Core 2 - Wei Zheng

Core 2 - Wei Zheng

Manganese Health Research Program: Phase 1, Core 2

Research Core Projects:

(1) Biomarkers of Early Onset of Manganese Neurotoxicities among Occupationally Exposed Chinese Workers

(2) Magnetic Resonance Imaging (MRI) and Spectroscopy (MRS) in Manganese-Exposed Smelting Workers: Relationship to External and Internal Exposure Indices

Core Principal Investigator (CPI): Wei Zheng

Purdue University

550 Stadium Mall Drive, CIVL 1163

wzheng@purdue.edu

Key Collaborators: Frank Rosenthal, Purdue University, frank@purdue.edu

Ulrike Dydak, Purdue University, udydak@purdue.edu

 

Project Status:

 

Project started: 1 April 2005

Scheduled completion date: 31 March 2009

Completed: December 2010

 

Background: Exposure to excessive manganese (Mn) is known to lead to motor and psychological disorders. Understanding the vulnerability of glutamatergic and GABAergic systems to manganese (Mn) toxicity should provide insights into the mechanisms of Mn-induced neurotoxicity.

 

Objectives: Our goal was to study whether brain levels of gamma aminobutyric acid (GABA), glutamate and other brain metabolites in smelters were altered as a consequence of Mn exposure as compared to healthy controls, and to investigate their potential as biomarker.
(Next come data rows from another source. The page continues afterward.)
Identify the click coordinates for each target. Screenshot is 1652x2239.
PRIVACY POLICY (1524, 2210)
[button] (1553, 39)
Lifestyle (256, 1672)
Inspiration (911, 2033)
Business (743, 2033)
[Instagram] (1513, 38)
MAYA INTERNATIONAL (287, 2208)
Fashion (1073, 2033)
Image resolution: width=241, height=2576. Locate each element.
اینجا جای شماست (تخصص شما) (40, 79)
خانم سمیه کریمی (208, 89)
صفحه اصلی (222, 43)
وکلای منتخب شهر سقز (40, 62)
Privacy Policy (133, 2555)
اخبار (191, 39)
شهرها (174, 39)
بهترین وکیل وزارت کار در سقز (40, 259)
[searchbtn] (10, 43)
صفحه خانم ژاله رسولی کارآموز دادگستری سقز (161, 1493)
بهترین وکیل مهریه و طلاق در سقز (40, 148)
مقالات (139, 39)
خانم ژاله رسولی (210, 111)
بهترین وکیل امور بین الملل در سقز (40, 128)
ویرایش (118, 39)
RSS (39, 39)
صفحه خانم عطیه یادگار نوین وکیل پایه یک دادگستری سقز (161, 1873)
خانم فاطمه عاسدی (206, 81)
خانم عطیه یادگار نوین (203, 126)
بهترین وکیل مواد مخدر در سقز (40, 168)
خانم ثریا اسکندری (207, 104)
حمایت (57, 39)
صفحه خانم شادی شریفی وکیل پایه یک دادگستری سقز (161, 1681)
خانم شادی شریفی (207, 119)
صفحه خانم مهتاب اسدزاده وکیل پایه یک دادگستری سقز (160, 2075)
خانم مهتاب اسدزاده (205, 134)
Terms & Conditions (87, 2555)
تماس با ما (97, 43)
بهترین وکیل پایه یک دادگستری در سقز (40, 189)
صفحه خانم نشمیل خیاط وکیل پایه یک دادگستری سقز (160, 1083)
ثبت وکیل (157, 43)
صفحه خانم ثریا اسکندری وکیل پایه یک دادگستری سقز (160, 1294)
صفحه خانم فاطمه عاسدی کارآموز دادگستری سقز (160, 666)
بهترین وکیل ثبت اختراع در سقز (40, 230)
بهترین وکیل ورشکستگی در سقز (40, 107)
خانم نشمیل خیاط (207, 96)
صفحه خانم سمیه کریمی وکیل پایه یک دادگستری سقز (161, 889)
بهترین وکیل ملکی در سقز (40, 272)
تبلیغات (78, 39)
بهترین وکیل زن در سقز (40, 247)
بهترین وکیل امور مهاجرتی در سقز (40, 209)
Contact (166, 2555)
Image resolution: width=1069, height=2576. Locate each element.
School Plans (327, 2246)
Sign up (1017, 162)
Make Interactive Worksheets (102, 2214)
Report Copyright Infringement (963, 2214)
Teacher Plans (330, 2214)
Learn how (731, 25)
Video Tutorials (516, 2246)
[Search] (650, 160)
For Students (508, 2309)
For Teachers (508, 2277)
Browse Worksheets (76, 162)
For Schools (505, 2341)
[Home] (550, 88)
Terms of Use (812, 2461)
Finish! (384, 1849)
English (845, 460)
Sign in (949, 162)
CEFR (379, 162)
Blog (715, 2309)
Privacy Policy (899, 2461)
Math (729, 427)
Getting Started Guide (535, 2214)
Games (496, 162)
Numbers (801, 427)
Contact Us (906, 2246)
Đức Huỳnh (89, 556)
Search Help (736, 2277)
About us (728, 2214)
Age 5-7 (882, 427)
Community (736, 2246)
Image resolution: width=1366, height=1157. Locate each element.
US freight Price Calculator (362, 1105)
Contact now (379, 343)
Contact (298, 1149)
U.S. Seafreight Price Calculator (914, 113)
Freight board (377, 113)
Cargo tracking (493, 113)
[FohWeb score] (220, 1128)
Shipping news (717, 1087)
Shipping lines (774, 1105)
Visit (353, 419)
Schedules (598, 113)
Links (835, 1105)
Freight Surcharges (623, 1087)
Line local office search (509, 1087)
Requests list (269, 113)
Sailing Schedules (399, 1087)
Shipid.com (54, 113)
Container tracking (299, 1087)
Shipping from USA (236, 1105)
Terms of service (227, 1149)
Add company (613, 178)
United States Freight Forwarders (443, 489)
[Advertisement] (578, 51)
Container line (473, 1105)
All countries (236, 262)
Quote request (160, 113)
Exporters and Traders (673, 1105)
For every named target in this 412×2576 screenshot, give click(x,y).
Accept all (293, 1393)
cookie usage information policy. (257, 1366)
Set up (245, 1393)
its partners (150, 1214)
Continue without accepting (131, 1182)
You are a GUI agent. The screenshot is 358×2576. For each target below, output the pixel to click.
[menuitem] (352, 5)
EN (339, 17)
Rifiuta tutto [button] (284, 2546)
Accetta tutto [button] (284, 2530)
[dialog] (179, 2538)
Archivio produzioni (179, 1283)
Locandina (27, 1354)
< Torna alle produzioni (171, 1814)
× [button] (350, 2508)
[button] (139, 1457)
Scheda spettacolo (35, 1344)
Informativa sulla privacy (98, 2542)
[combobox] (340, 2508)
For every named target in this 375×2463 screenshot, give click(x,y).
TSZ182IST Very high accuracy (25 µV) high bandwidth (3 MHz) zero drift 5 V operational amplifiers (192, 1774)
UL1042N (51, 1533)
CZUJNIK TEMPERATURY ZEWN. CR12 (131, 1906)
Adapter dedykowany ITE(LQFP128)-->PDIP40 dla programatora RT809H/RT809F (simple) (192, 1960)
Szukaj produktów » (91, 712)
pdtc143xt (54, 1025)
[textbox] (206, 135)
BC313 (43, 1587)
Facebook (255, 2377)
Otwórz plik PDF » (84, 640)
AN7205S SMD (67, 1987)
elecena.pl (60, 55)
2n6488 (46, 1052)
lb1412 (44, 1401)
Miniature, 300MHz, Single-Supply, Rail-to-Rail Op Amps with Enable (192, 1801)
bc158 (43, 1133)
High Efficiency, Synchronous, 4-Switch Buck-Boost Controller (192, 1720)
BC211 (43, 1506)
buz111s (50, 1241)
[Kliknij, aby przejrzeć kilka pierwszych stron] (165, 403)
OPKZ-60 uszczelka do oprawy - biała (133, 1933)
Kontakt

Methods:  High-resolution 3D MRI was used to quantify Mn deposition in the brain by the pallidal index, and the single voxel Magnetic Resonance Spectroscopy (MRS) was used to investigate brain concentrations of active metabolites in the globus pallidus, putamen, thalamus and frontal cortex of a well-established cohort of 10 male Mn-exposed smelters and 10 male age-matched control subjects. In addition, the MEGA-PRESS sequence was used to determine GABA levels in the basal ganglia.

Results: Seven out of ten exposed subjects showed clear T1-hyperintense signals in the globus pallidus. A significant increase of GABA/tCr by 82% (p<0.01) was found in the basal ganglia region due to Mn exposure and NAA/tCr was significantly decreased in the frontal cortex of exposed subjects (9%, p<0.05). Using both, the GABA level and the pallidal index, the logistic regression model allows for differentiation of the exposed from the non-exposed subjects with 91% accuracy.

Conclusions: We demonstrated for the first time that GABA levels in the human basal ganglia are elevated in Mn-exposed smelters. In combination with the pallidal index, the GABA level may be a powerful non-invasive biomarker for Mn exposure. The project was finished on 28 January 2011.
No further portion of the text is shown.